Penguasa monarki itu hanya manggut-manggut, menepuk bahu pria yang lebih tua darinya. "Aku akan mengirim pasukan untuk menjaga Dadap selagi kau ada di sini. Aku yakin, mereka tak akan pernah menemukan Sawitra."
Adhyaksa mengangguk sekali, kemudian hendak bersimpuh untuk berpamitan pada Hayam. Namun ia mengurungkan niatnya itu untuk segera bergegas tatkala langkah kaki tenang terayun menuju selasar yang sunyi. Adhyaksa tersenyum tipis, wajahnya menegak untuk berhadapan dengan putri Bhre Wengker. Bagaimanapun kejamnya muka Adhyaksa, nyatanya gadis itu tetap saja memandanginya dengan sunggingan bibir lebar. Dia memang manis.
"Apa aku mengganggu kalian?"
"Tidak, Sudewi. Kami sudah selesai." Hayam langsung menyahut ketika Sudewi datang.

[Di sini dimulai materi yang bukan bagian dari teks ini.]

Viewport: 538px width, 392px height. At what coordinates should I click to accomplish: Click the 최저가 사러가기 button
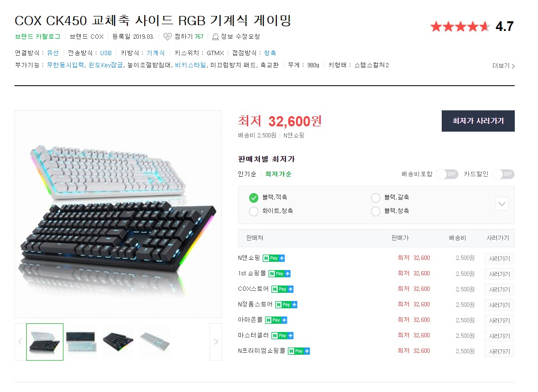tap(478, 121)
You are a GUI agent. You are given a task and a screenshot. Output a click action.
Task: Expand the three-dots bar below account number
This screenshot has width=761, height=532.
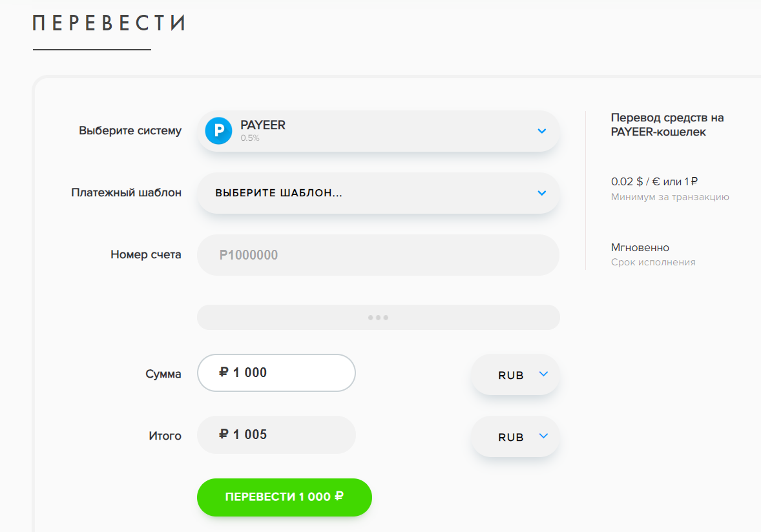coord(378,318)
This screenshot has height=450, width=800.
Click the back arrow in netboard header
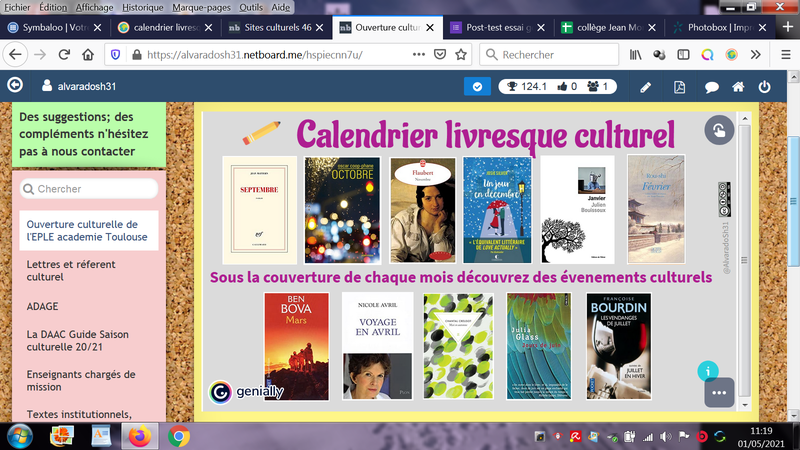point(15,86)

Sudewi melihat pada calon suaminya itu dan Adhyaksa secara bergantian. Sekian detik, keningnya kemudian mengerut tak biasa karena penampilan Adhyaksa yang kontras dengan bagaimana pria itu sehari-hari nya. Matanya berkedip heboh seolah meminta penjelasan.

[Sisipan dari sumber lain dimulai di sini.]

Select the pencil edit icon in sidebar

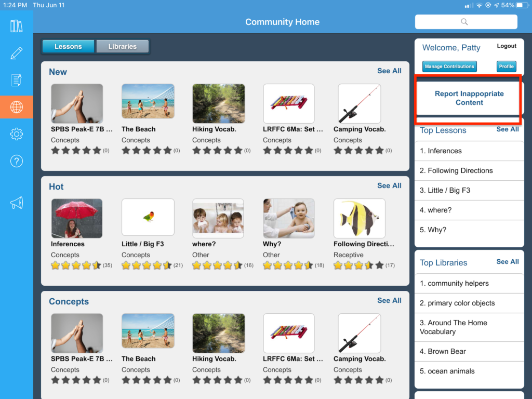(x=16, y=53)
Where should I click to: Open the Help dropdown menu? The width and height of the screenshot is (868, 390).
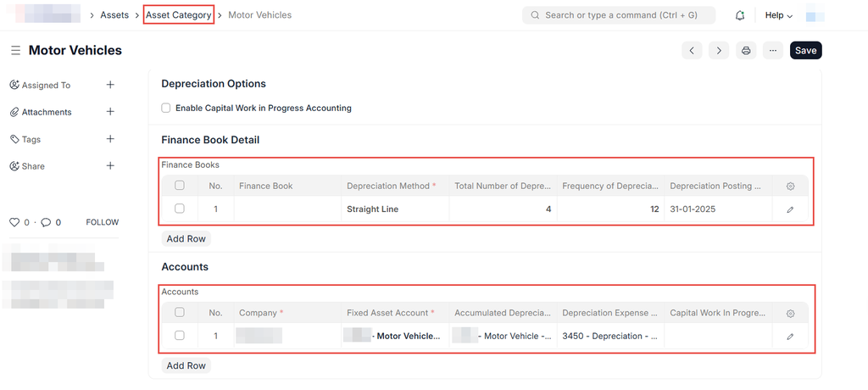tap(778, 15)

"Mohon ampun bila Ndoro Putri terganggu dengan penampilan hamba. Ini adalah salah satu bentuk upaya kami untuk menyelesaikan tugas dari Gusti Prabu." Adhyaksa mencoba memberi penuturan.
"Oh, begitu." Sudewi hanya menjawab sekenanya. Dari bagaimana Adhyaksa yang enggan ber-panjang lebar itu, membuat Sudewi memberi kesimpulan bila tugas yang Adhyaksa emban cukup rahasia. Maka dia tak berhak untuk mencampurinya.
Sudewi hanya terkekeh guna mencairkan suasana. "Baik, Rakryan. Aku akan melihat sejauh mana kau akan terus bergelut dengan tuntutan keraton."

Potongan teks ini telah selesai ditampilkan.